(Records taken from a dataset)
________________
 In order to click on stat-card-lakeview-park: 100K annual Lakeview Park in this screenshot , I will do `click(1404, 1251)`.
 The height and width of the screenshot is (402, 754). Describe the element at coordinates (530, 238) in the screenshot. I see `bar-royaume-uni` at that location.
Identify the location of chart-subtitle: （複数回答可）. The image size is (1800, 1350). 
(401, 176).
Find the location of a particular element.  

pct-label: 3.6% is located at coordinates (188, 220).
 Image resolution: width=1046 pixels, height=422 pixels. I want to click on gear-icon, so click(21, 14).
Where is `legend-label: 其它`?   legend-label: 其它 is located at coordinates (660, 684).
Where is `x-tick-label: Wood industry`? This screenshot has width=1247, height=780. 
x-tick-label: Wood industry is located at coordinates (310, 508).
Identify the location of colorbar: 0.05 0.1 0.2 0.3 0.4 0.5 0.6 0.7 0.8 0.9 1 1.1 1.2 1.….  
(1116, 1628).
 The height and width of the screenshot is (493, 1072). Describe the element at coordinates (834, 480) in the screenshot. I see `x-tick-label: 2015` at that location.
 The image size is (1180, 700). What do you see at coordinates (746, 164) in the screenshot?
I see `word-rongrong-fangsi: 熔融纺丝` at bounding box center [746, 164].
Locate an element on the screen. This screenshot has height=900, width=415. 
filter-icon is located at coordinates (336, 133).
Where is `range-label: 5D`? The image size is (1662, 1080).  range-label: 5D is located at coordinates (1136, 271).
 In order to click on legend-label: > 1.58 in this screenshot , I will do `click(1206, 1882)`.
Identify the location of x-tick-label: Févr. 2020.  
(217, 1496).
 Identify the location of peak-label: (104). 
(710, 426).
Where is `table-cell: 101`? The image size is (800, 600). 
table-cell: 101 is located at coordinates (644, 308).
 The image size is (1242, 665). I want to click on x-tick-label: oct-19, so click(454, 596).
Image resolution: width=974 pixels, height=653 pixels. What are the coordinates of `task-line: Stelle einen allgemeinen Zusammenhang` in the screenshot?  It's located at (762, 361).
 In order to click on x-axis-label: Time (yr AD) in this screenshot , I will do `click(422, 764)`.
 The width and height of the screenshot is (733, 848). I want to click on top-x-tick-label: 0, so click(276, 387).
________________
Print every one of the lines above word for word, without changing anything.

 In order to click on stat-card-lakeview-park: 100K annual Lakeview Park in this screenshot , I will do `click(1404, 1251)`.
 The height and width of the screenshot is (402, 754). Describe the element at coordinates (530, 238) in the screenshot. I see `bar-royaume-uni` at that location.
Identify the location of chart-subtitle: （複数回答可）. The image size is (1800, 1350). 
(401, 176).
Find the location of a particular element.  

pct-label: 3.6% is located at coordinates (188, 220).
 Image resolution: width=1046 pixels, height=422 pixels. I want to click on gear-icon, so click(21, 14).
Where is `legend-label: 其它`?   legend-label: 其它 is located at coordinates (660, 684).
Where is `x-tick-label: Wood industry`? This screenshot has width=1247, height=780. 
x-tick-label: Wood industry is located at coordinates (310, 508).
Identify the location of colorbar: 0.05 0.1 0.2 0.3 0.4 0.5 0.6 0.7 0.8 0.9 1 1.1 1.2 1.….  
(1116, 1628).
 The height and width of the screenshot is (493, 1072). Describe the element at coordinates (834, 480) in the screenshot. I see `x-tick-label: 2015` at that location.
 The image size is (1180, 700). What do you see at coordinates (746, 164) in the screenshot?
I see `word-rongrong-fangsi: 熔融纺丝` at bounding box center [746, 164].
Locate an element on the screen. This screenshot has height=900, width=415. 
filter-icon is located at coordinates (336, 133).
Where is `range-label: 5D`? The image size is (1662, 1080).  range-label: 5D is located at coordinates (1136, 271).
 In order to click on legend-label: > 1.58 in this screenshot , I will do `click(1206, 1882)`.
Identify the location of x-tick-label: Févr. 2020.  
(217, 1496).
 Identify the location of peak-label: (104). 
(710, 426).
Where is `table-cell: 101`? The image size is (800, 600). 
table-cell: 101 is located at coordinates (644, 308).
 The image size is (1242, 665). I want to click on x-tick-label: oct-19, so click(454, 596).
Image resolution: width=974 pixels, height=653 pixels. What are the coordinates of `task-line: Stelle einen allgemeinen Zusammenhang` in the screenshot?  It's located at (762, 361).
 In order to click on x-axis-label: Time (yr AD) in this screenshot , I will do `click(422, 764)`.
 The width and height of the screenshot is (733, 848). I want to click on top-x-tick-label: 0, so click(276, 387).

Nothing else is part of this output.